Minutes later, the experiment begins. Jim remembers a few pairs in the
beginning, but on the fourth card, he makes a mistake. He gets shocked and
Jim says, "Ah, that really hurt!" Megan says, "Well, sorry." They keep
going. They continue through a few more and Jim's saying, "Wait a minute.
This really hurts. Let me out of here! Let me out of here!" Later we hear,
"I have a heart condition! Please let me out of here. This is horrible! I
can't bear this any longer!" Megan's asking the experimenter, "What should
I do?" The technician responds, "The experiment requires that you
continue. You're being paid to participate in the experiment. There is no
permanent tissue damage." 

Continuing, Megan gets to number 48, and she hears no sound from Jim's
chamber. She looks to the technician, who informs her that "No response is
the same as a negative response." So she swallows, takes a keep breath and
she zaps him. Forty-nine, no response. Fifty, no response. She stands up,
gets out of the chair and says, "Go, go, see if he's OK!" 

And, of course, Jim is OK. He's reading from a script. He's not hooked up
to a machine. He's part of the experiment. What is being tested is whether
Megan will do what she has been told to do by an authority figure in a
business or medical environment, against what she believes to be this
person's best interest. One can now understand how this might be relevant
to ethics and business ethics in particular. 

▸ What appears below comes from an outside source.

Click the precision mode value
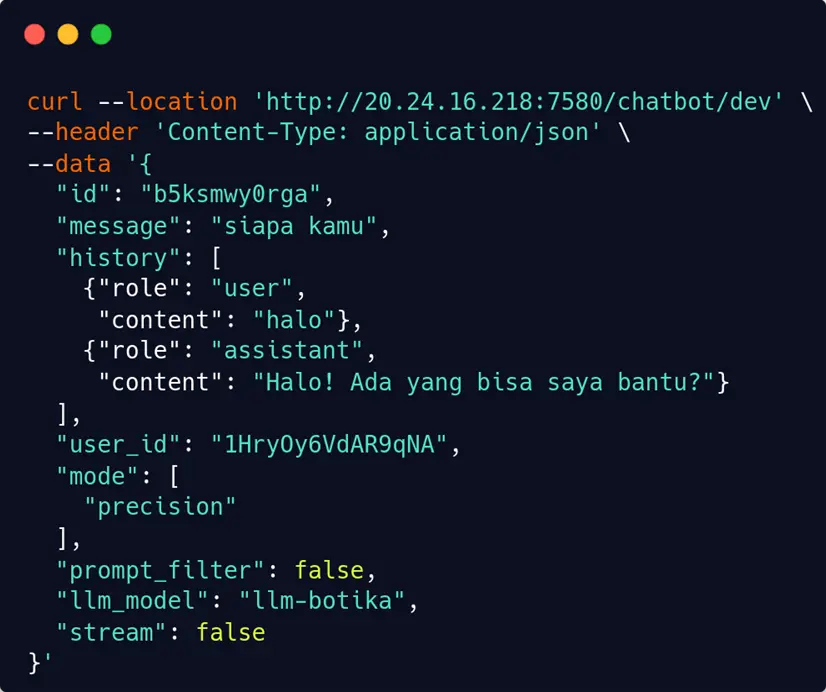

Would you do something you knew was wrong because your boss tells you to
do it? Often people say, "Well if I didn't, I'd be fired." Well, so is it
worth being fired? Should you do it or not do it? You still have a choice
in everything. 

How many of you sitting here this afternoon believe that you might
actually continue the whole experiment and go through number 50? Believe
it or not, Milgram found that 60 percent of the volunteers completed the

Now, the essential question: What is the difference between those of you
in this room and those tested? Are those of you listening today unique?
Well, actually yes, because you sat here for the past hour listening to a
discussion about ethics and you have had the opportunity to consider the
issues for a moment. Moreover, you have the opportunity under these
circumstances to observe the ethical dilemma and to have a slightly more
objective opinion as to what you might do. 

I believe that if any of you went into a psychological experiment tomorrow
in real life, you would still challenge that experiment early in its
process. Why? Because you have actually thought about what you might do in
that circumstance. You have thought about the power or lack of power that
this lab person would have over you. I am hoping that, as we consider
ethics more and more on a regular basis, when ethical dilemmas come up,
perhaps you will already have considered your response or at least your
values with regard to the dilemma. 

Simply by virtue of considering a dilemma beforehand, considering how you
would act or what is important to you, you are going to make a different
decision. The process cannot help but modify how you act.